◆ **DOCUMENT SECTION**
Method for automatically controlling the amplitude of input signals

The invention relates to a method for automatically controlling the amplitude of input signals, which are e.g. output signals of encoders in a position measuring device, and which all have the same functional time dependence with properties of being periodic and symmetric with regard to the middle of their half-periods and are out-of-phase with regard to each other, the amplitudes of the input signals being selectively matched to each other.

Circuits are known, in which the amplitudes of input signals are automatically controlled by controlling a mean value of the amplitudes of the input signals. The input signals are supposed to be adjusted to each other with regard to amplitude and phase, channels pertaining to said input signals, however, with regard to offset. An automatic gain control (AGC) is performed, for example, in that a signal source is regulated by means of a control signal regardless of the frequency of the input signals. Therefore the amplitudes of the input signals do not match to each other in a selective way. Namely, an automatic selective gain matching during the operation namely has not yet been known. The amplitude and the phase of the input signals are calibrated only by a presetting. Accordingly, the matching of unbalanced amplitudes of the input signals to each other has not yet been known, although the balance of amplitudes of the input signals is required in some applications, for example, when performing an interpolation. Namely, a difference between amplitudes of orthogonal signals in encoders strongly reduces the interpolation factor and raises the error of measurement. The patent US 4,097,732 discloses a technical solution in which the light source intensity in an encoder is regulated or a common gain is regulated (AGC).

Adequate amplitudes are also achieved in a circuit as disclosed in the patent application US 2003/00091126 by means of a common amplification (AGC) and not in a selective way.

The invention solves the technical problem how to improve a method of said kind for automatically controlling the amplitude of input signals so that the amplitude of each input signal will be calibrated selectively, namely taking into account an upper and a lower limit of an allowable frequency range and also with regard to the highest allowable level of a gain, to the allowable highest amplitude level of matched signals and to excitation characteristics of the generators of the input signals.

The technical problem is solved by the method of the invention for automatically controlling the amplitude of input signals as characterized by the features of the characterizing portion of the first claim, and the variants of the method embodiment are characterized by dependent claims.

The method of the invention for automatically controlling the amplitude of input signals initiates an automatic selective amplification of individual input signals, simultaneously taking into account the limits of the frequency range of the input signals as set by the circuit carrying out the method of the invention are. For this reason, the system dynamics is only slightly influenced by the proposed method. The method may be carried out in a way that no special clock signal to carry out this method is needed; in this way also disturbances are avoided, which in the mentioned application (performing an interpolation) would affect the evaluation of the result of the measurement, which result is reproduced by the signals matched to each other in amplitude.

◆ **RAW DATA**

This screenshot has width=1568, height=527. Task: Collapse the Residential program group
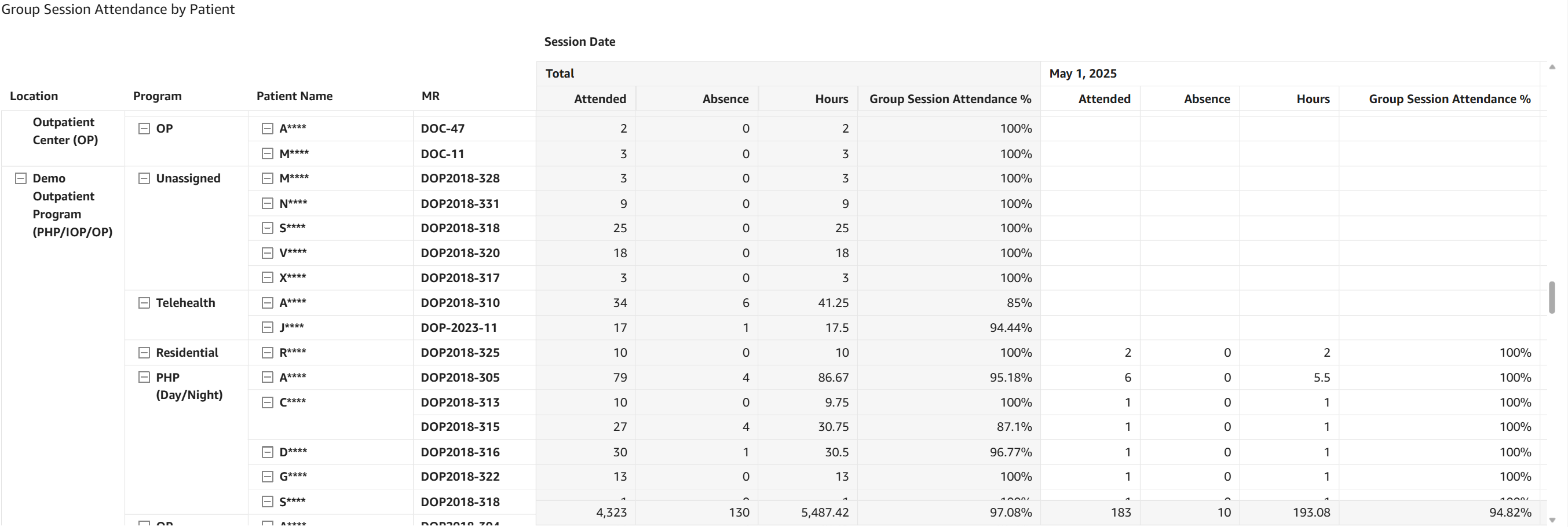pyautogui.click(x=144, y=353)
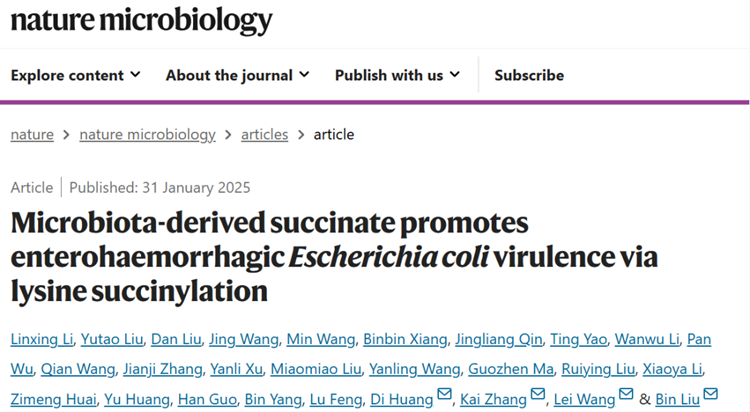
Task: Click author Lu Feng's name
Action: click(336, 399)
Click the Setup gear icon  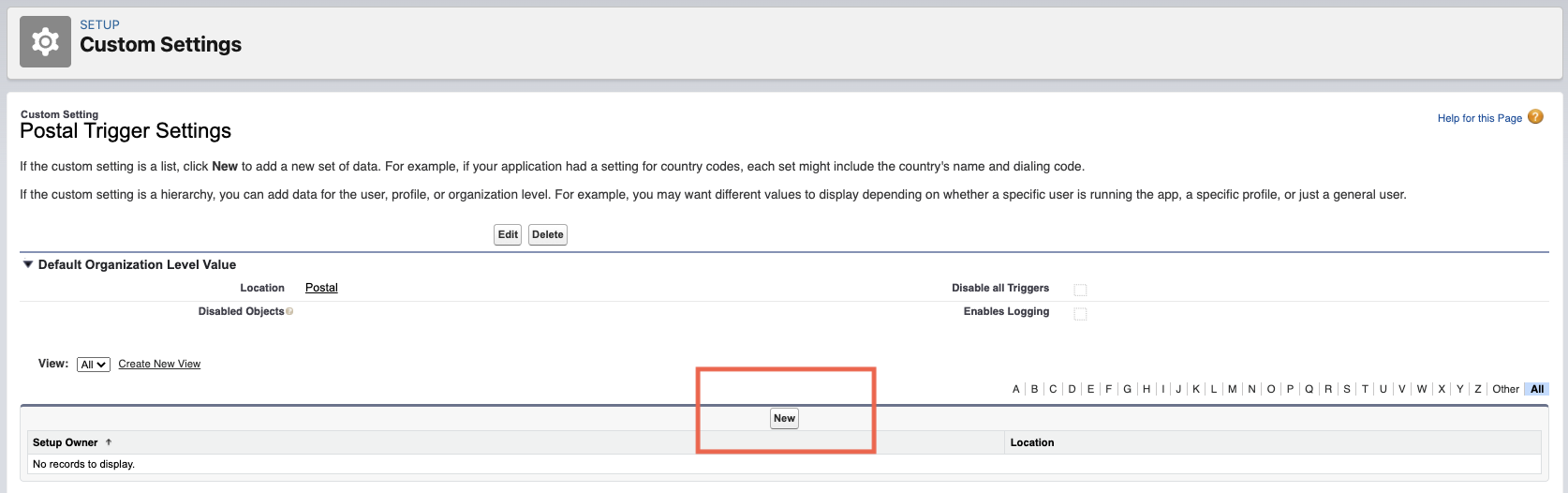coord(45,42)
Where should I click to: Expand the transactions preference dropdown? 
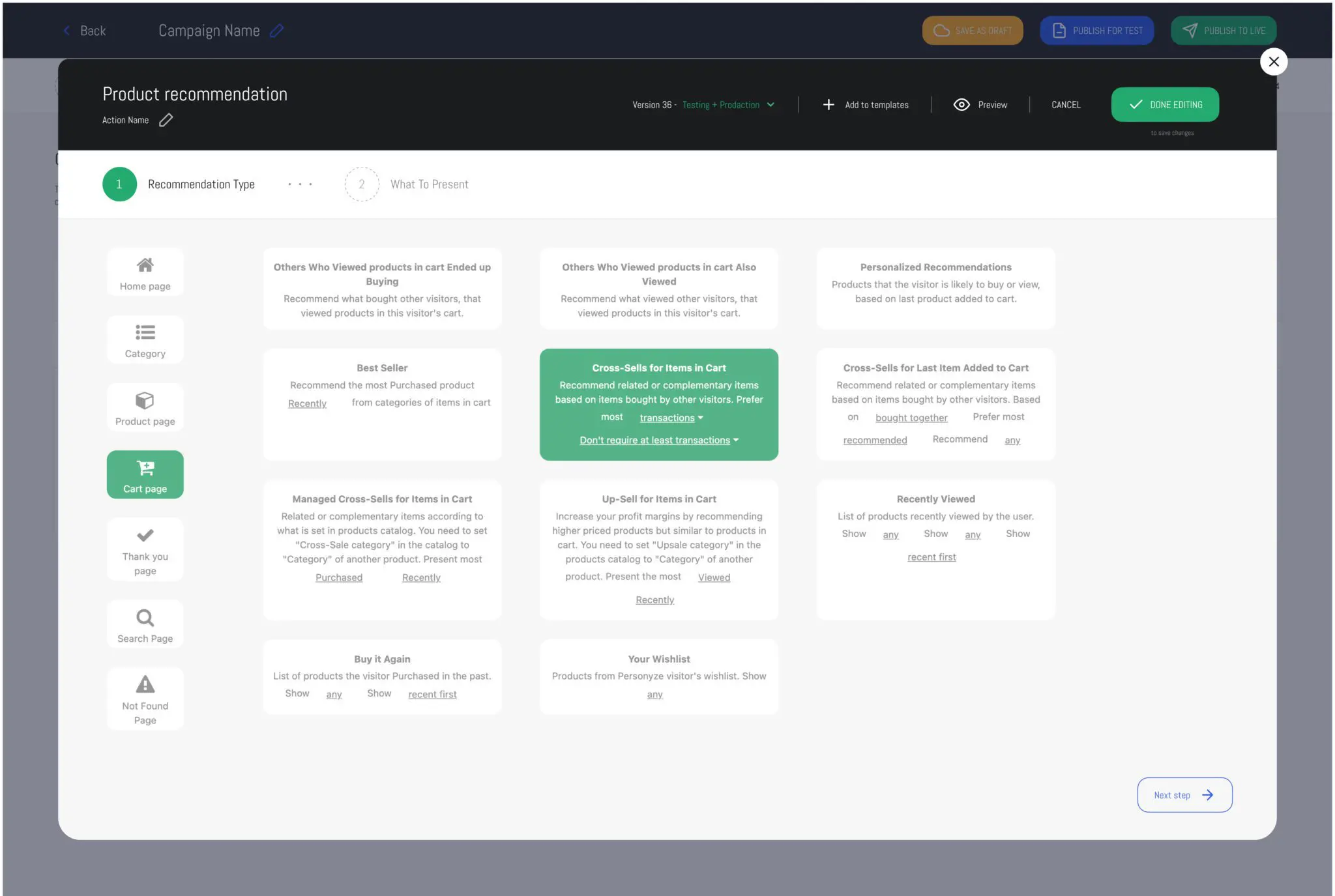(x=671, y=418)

◆ **PROBLEMS TO WORK ON**
- a) In the patent text on amplitude control, what does patent US 4,097,732 regulate?
- b) Rewrite as a short list the paragraph of the patent text on amplitude control that begins "The invention solves the technical problem", keeping its main facts.
- c) Write the next part of the patent text on amplitude control, picking up after its last sentence.

◆ **SOLVED TASKS**
- a) It regulates the light source intensity in an encoder or a common gain (AGC).

- b)
The invention improves the method so that each input signal's amplitude is calibrated selectively, taking into account:
- the upper and lower limits of the allowable frequency range
- the highest allowable gain level
- the allowable highest amplitude level of the matched signals
- the excitation characteristics of the input-signal generators

- c)
The invention will now be explained in more detail by way of the description of an embodiment of the method of the invention and with reference to the accompanying drawing representing in Fig. 1 a circuit for carrying out the method of the invention for automatically controlling the amplitude of input signals,

Fig. 2 a graph illustrating the time dependence of two output signals, which are matched to each other in amplitude, and of several signals, which are generated after the circuit represented in Fig. 1 has been switched on, Fig. 3 a circuit for measuring the duration of a time interval between contiguous passings of two matched signals through a signal ground and for ascertaining that the frequency of the input signals is within an allowed frequency range, and

Fig. 4 a circuit for checking the action sequence of the signals, the circuits in Figs. 3 and 4 being component parts of the circuit in Fig. 1.

The method of the invention for automatically controlling the amplitude of input signals, which is provided for two or several input signals, automatically carries out a gradual matching of their amplitudes to each other or an equalizing of their amplitudes. The explanation below refers to two input signals si and s2. The method is carried out digitally.

The method of the invention is applicable to two input signals si and s2, which have the same functional time dependence f(x) with the property of f(π-x) = f(x), which function is a periodic function with a period of 2τ. The functional time dependence of said input signals si, s2 in the described variant embodiment is sinus-shaped and such is also the functional time dependence of output matched signals slm, s2m (Fig. 2). The input signals si and s2 are out-of-phase with regard to each other for an arbitrary- phase angle.

Reference characters from Fig. 1, where a possible embodiment of a circuit for carrying out the method of the invention for automatically controlling the amplitude of input signals is represented, are used in order to clearly describe the method of the invention.

The input signals si and s2 are amplified selectively according to the result of a previous comparison of the amplitude of the output first matched signal slm and the amplitude of the output second matched signal s2m, which were step-by-step formed from the input signals si, s2 by means of said selective amplifying. The selective amplifying thus gradually matches the output matched signals slm, s2m to each other in amplitude.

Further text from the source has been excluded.